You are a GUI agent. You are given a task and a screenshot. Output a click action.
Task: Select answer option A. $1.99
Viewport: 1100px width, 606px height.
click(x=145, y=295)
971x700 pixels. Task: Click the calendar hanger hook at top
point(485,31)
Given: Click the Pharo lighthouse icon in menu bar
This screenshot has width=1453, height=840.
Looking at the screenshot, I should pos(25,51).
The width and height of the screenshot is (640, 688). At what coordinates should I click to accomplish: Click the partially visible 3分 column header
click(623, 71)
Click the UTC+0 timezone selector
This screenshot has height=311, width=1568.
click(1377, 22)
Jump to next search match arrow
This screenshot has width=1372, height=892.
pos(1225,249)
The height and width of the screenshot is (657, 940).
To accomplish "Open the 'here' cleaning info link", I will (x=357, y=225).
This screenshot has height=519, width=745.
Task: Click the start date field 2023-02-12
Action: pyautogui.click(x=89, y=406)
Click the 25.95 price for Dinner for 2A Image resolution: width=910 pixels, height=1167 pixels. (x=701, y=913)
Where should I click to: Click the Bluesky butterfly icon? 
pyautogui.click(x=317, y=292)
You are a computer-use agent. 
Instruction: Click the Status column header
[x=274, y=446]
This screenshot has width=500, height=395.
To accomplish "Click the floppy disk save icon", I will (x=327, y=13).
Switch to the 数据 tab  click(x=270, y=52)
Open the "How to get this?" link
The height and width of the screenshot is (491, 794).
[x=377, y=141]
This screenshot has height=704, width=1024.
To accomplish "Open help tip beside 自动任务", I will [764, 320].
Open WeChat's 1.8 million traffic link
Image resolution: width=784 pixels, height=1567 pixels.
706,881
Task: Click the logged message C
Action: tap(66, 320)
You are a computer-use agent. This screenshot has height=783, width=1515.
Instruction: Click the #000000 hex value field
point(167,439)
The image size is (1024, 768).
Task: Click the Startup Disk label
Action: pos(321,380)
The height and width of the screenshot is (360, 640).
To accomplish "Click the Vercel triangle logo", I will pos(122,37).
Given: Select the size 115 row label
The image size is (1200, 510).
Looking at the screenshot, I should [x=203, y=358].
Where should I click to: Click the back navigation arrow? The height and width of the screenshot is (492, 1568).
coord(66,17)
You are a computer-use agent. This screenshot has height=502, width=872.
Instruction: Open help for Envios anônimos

§ **Exercise brief**: Copy out all of the records, keeping every line identical.

§ **Task solution**:
You are a GUI agent. You are given a task and a screenshot. Output a click action.
Task: Select answer option A. $1.99
Viewport: 1100px width, 606px height.
click(x=145, y=295)
971x700 pixels. Task: Click the calendar hanger hook at top
point(485,31)
Given: Click the Pharo lighthouse icon in menu bar
This screenshot has width=1453, height=840.
Looking at the screenshot, I should pos(25,51).
The width and height of the screenshot is (640, 688). At what coordinates should I click to accomplish: Click the partially visible 3分 column header
click(623, 71)
Click the UTC+0 timezone selector
This screenshot has height=311, width=1568.
click(1377, 22)
Jump to next search match arrow
This screenshot has width=1372, height=892.
pos(1225,249)
The height and width of the screenshot is (657, 940).
To accomplish "Open the 'here' cleaning info link", I will (x=357, y=225).
This screenshot has height=519, width=745.
Task: Click the start date field 2023-02-12
Action: pyautogui.click(x=89, y=406)
Click the 25.95 price for Dinner for 2A Image resolution: width=910 pixels, height=1167 pixels. (x=701, y=913)
Where should I click to: Click the Bluesky butterfly icon? 
pyautogui.click(x=317, y=292)
You are a computer-use agent. 
Instruction: Click the Status column header
[x=274, y=446]
This screenshot has width=500, height=395.
To accomplish "Click the floppy disk save icon", I will (x=327, y=13).
Switch to the 数据 tab  click(x=270, y=52)
Open the "How to get this?" link
The height and width of the screenshot is (491, 794).
[x=377, y=141]
This screenshot has height=704, width=1024.
To accomplish "Open help tip beside 自动任务", I will [764, 320].
Open WeChat's 1.8 million traffic link
Image resolution: width=784 pixels, height=1567 pixels.
706,881
Task: Click the logged message C
Action: tap(66, 320)
You are a computer-use agent. This screenshot has height=783, width=1515.
Instruction: Click the #000000 hex value field
point(167,439)
The image size is (1024, 768).
Task: Click the Startup Disk label
Action: pos(321,380)
The height and width of the screenshot is (360, 640).
To accomplish "Click the Vercel triangle logo", I will pos(122,37).
Given: Select the size 115 row label
The image size is (1200, 510).
Looking at the screenshot, I should [x=203, y=358].
Where should I click to: Click the back navigation arrow? The height and width of the screenshot is (492, 1568).
coord(66,17)
You are a computer-use agent. This screenshot has height=502, width=872.
Instruction: Open help for Envios anônimos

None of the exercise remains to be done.